Bounded Error in Rationale for Termination Handler indicates more is needed to achieve the goal

joshua-c-fletcher commented 10 months ago

The package Ada.Task_Termination was introduced in Ada 2005, according to the Rationale, to address "the problem of how tasks can have a silent death in Ada 95."

The example use case in the Ada 2005 Rationale illustrates how a Termination_Handler can be used to log about the cause of termination for a task: https://www.adaic.org/resources/add_content/standards/05rat/html/Rat-5-2.html

Notably, however, File IO consists of potentially blocking operations. It was explicit in Ada 2012 (and earlier): LRM 9.5.1 18: "the subprograms of the language-defined input-output packages that manipulate files (implicitly or explicitly) are potentially blocking." In Ada 2022, the wording has changed to rely on the Nonblocking aspect, but File IO is still recognized by the language as a potentially blocking operation, and using it in a protected subprogram is a Bounded Error: a condition eligible for raising a Program_Error, if detected.

The example Put_Log procedures in the Rationale are not described, so it is possible they are nonblocking calls, but I'm not sure of a realistic scenario that achieves the goal logging without making a blocking call at some point:

For example Put_Log could add the strings to a Queue, and a separate task could pull the strings off of the queue to "log" them (by writing to a file, or sending them of some other logging service, etc... all things that likely have to involve a potentially blocking call) Such an approach could do the logging in another task, as long as it isn't that (logging) task that is terminating, and as long as it isn't the Environment task that is terminating.

But what about setting a termination handler for the main Environment task?

If Put_Log puts the text onto a queue for another task, we won't actually see the termination of the main task until all dependent tasks are completed, and our logging task will have to complete before the main task will trigger the handler.
If Put_Log just writes text to a file... it may well work, but it's a bounded error, and could rightly raise a Program_Error if detected.

The Rationale even explicitly contains an example setting a termination handler on the Environment task. Granted, it doesn't provide an example of what RIP.Two might do... Set_Specific_Handler(Current_Task, RIP.Two'Access);

It seems to me that if Task_Termination is meant to allow for logging in these scenarios, it fails - especially if you want to use it to log about the termination of the main task.
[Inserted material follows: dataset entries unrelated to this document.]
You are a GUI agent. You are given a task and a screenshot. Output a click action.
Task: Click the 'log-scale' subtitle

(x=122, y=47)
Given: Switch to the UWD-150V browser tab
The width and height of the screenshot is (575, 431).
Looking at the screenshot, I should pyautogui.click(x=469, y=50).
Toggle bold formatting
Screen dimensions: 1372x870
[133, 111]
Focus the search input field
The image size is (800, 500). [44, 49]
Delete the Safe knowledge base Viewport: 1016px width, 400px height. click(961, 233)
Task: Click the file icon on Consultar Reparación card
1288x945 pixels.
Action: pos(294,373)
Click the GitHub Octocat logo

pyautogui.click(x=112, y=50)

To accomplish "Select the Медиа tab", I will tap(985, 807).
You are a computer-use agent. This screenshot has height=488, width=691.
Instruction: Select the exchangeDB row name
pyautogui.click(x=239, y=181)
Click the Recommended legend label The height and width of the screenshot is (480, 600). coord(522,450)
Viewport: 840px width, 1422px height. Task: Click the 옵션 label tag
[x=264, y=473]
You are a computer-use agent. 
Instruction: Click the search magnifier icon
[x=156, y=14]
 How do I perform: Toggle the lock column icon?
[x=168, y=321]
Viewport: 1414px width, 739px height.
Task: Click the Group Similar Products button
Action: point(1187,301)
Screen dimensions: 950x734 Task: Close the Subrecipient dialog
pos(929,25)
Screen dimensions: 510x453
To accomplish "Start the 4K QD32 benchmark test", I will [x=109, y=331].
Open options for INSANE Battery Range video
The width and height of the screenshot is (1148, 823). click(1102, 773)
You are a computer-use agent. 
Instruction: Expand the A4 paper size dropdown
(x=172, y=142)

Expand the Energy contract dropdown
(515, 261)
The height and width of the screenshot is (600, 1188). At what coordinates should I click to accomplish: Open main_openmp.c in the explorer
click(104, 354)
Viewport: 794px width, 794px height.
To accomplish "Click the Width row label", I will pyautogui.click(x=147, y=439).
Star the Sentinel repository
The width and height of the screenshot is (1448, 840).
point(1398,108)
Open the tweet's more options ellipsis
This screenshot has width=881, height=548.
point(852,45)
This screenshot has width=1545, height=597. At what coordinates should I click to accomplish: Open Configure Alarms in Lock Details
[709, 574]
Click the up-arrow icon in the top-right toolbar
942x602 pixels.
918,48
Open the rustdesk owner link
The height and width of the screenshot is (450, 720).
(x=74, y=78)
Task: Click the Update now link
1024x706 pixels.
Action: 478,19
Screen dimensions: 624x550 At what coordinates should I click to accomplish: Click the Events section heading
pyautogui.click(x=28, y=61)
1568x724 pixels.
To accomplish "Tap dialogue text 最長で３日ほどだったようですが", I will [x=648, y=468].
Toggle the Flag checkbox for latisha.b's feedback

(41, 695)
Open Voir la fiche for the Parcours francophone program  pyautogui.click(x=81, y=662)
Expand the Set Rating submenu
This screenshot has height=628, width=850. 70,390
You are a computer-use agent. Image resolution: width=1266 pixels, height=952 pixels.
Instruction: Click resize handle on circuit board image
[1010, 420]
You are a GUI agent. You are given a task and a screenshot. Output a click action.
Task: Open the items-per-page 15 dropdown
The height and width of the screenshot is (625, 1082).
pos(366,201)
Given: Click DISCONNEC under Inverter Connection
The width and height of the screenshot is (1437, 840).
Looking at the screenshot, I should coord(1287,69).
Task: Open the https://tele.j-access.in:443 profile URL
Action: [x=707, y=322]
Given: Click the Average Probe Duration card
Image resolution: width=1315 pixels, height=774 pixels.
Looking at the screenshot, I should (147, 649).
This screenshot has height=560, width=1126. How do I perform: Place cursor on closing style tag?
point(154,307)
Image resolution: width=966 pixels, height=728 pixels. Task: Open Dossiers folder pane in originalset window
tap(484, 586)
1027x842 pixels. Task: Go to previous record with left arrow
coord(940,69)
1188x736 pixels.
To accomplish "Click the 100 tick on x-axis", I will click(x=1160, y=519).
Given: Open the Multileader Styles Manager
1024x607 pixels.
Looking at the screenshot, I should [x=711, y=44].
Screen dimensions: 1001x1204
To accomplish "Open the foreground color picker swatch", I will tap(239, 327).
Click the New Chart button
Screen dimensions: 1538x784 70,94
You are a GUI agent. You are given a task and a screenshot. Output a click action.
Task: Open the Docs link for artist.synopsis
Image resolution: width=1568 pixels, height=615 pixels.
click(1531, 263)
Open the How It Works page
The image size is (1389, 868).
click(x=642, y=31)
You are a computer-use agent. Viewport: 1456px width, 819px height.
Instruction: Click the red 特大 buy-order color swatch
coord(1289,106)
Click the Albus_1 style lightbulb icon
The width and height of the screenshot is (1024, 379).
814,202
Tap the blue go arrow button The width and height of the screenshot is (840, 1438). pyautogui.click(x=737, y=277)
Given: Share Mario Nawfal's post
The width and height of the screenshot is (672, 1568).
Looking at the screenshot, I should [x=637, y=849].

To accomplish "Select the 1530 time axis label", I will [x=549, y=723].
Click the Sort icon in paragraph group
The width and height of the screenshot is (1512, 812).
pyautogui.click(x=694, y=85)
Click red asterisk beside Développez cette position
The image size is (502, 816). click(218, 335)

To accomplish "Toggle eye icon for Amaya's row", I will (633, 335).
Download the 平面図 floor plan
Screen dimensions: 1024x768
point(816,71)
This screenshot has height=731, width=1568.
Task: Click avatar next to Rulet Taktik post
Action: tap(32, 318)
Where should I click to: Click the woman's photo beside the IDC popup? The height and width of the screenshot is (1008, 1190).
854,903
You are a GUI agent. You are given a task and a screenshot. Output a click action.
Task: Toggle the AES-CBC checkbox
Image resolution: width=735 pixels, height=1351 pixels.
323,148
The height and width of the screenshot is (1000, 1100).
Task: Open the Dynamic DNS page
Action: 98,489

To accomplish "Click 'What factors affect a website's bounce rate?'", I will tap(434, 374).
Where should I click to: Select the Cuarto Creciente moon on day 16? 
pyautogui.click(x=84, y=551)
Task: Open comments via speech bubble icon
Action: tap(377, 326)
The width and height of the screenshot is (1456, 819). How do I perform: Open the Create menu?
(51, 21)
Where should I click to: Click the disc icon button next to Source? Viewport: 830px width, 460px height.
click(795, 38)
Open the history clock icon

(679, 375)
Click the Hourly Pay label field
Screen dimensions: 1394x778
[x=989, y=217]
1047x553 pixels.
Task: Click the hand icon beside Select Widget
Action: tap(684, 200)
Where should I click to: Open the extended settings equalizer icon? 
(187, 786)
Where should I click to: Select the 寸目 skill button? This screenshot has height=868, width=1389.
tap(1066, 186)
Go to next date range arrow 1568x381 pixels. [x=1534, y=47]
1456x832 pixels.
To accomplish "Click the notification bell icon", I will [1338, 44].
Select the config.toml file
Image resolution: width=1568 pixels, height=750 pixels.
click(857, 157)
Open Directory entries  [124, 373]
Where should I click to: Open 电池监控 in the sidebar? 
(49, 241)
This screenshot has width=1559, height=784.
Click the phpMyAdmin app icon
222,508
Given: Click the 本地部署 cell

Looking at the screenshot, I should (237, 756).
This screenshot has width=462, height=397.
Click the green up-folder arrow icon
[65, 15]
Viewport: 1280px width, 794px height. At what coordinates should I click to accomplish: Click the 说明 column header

I'm not sure what solution to recommend:

perhaps some language-defined provision that allows potentially blocking calls in termination handlers - at least for termination handlers that are set on the environment task?
perhaps a non-protected version of a termination handler procedure type is needed.
perhaps a language-defined mechanism for nonblocking logging calls that would work in the context of the existing protected termination handler type

Looking at the Annotated Reference Manual, there has already been some discussion about bounded errors in a termination handler for the Environment task simply by it calling a protected procedure of a protected object that must, by definition, have already been finalized before being called... so maybe even allowing any use on the Environment_Task is asking for trouble.

If there is no other code solution, though, it should probably be more explicit in the LRM that File IO operations are a bounded error inside a Termination_Handler. As it is, the example in the rationale encourages writing code with this kind of error.

sttaft commented 9 months ago

Interesting issue. My sense is that logging is always a challenge in a real-time embedded system, but I think a logging subsystem for a real-time system is generally designed to be nonblocking, even if that means some entries might be lost or overwritten. In any case, it seems unlikely that normal File IO would be used for logging, simply to avoid the overhead and potential for race conditions.

For a non-real-time system, doing Text_IO from a protected operation is pretty common in my experience, even though it is "officially" a bounded error. So I am not sure it would help to say too much here, since the best advice would necessarily be quite application dependent.

ARG-Editor commented 7 months ago

The Rationale for previous language versions is an unofficial document in the sense that it could give bad advice or examples; not every possibility was thought of when it was written, and it is not being corrected for such problems. So if it says something stupid, it's best to ignore it.

My experience with soft real-time systems is similar to Tucker's: logging is done to memory, and a logging process transfers that memory to some log file asynchronously to the actual logging. (That also let me reduce the size of the log files by eliminating duplicate transactions, important when spammers repeatedly try a door locked to them.) I don't recall if it has any blocking, but certainly there is none unless the memory buffer is full (which shouldn't happen).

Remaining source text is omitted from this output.